PetroChina A-Shares Rise as Oil Jumps; Traders Brace for Monday Shanghai Reopen
10 January 2026
1 min read

PetroChina A-Shares Rise as Oil Jumps; Traders Brace for Monday Shanghai Reopen

Shanghai, January 11, 2026, 04:22 GMT+8 — Market closed.

  • PetroChina’s Shanghai-listed Class A shares ended higher on Friday, hovering around the 10-yuan level into the weekend.
  • A late-week jump in crude prices, driven by Iran and Venezuela headlines, kept energy in focus.
  • Investors now look to Monday’s reopen and PetroChina’s next scheduled results date for the next clear catalyst.
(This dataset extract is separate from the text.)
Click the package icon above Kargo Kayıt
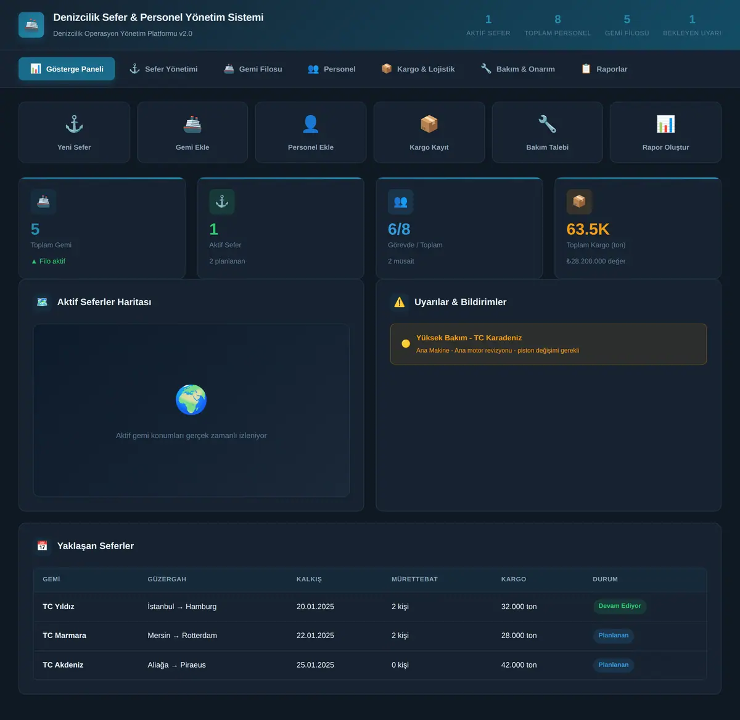This screenshot has height=720, width=740. pos(429,125)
PetroChina Co Ltd’s yuan-denominated Class A shares in Shanghai (601857.SS) last closed up 0.7% at 9.87 yuan on Friday. The stock traded between 9.73 and 10.04 yuan, with about 207.6 million shares changing hands. 1

Mainland markets are shut for the weekend, but the risk sits there anyway. Oil is moving on politics again, and PetroChina is a clean onshore proxy when traders want exposure without leaving the A-share tape.

That matters now because crude has started to swing more sharply, and the gap from Friday’s close to Monday’s open can be awkward. PetroChina’s earnings mix spans exploration and production (the upstream business) as well as refining and fuel marketing, so it does not get a straight-line lift from higher crude.
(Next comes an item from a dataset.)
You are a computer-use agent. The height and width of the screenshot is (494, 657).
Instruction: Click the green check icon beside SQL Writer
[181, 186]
Oil prices jumped on Friday, with Brent settling 2.2% higher at $63.34 a barrel and U.S. WTI ending up 2.4% at $59.12. “The uprising in Iran is keeping the market on edge,” said Phil Flynn, a senior analyst at Price Futures Group, while Saxo Bank’s Ole Hansen said “Iran protests seem to be gathering momentum.” 2

In Washington, the White House convened a meeting on Friday with oil producers, refiners, traders and services firms to discuss potential investment in Venezuela’s energy sector, a White House official said. The list included Chevron, Exxon Mobil, ConocoPhillips and Shell, as well as trading houses Trafigura and Vitol, according to the official. 3

For PetroChina, firmer crude can support the upstream line, especially if volatility persists and benchmarks hold their gains into Asia. But China’s fuel demand and refinery economics still do a lot of the work, and they do not always move in step with global oil.
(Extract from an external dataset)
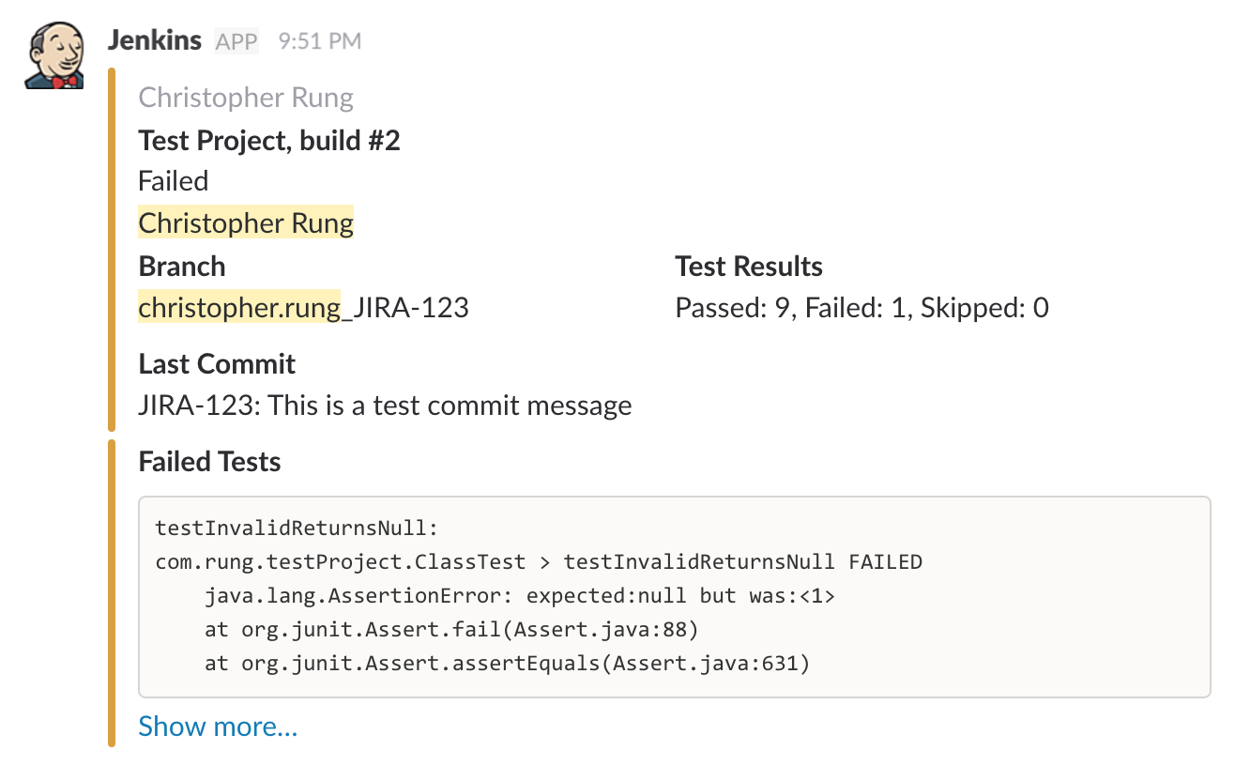The height and width of the screenshot is (781, 1250).
Task: Click the Jenkins butler avatar icon
Action: point(54,56)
Technically, Friday’s tape left traders staring at a simple map: 10 yuan overhead, and support near the day’s low around 9.73 yuan. A clean push through Friday’s 10.04 high would put the stock back into a momentum pocket; a slip below the low would likely pull in fast sellers.

But the setup cuts both ways. If the supply-risk premium fades — or if markets decide the headlines add barrels rather than remove them — crude can slide quickly, and the bid in oil-linked shares tends to thin out.

The first thing investors will watch is the Monday, January 12 reopen in Shanghai, and whether crude holds its footing in early Asia trade. Beyond the tape, the next marked date on many calendars is PetroChina’s next earnings release, listed for March 30. 4

Monday’s open is the near test; March 30 is the next scheduled one.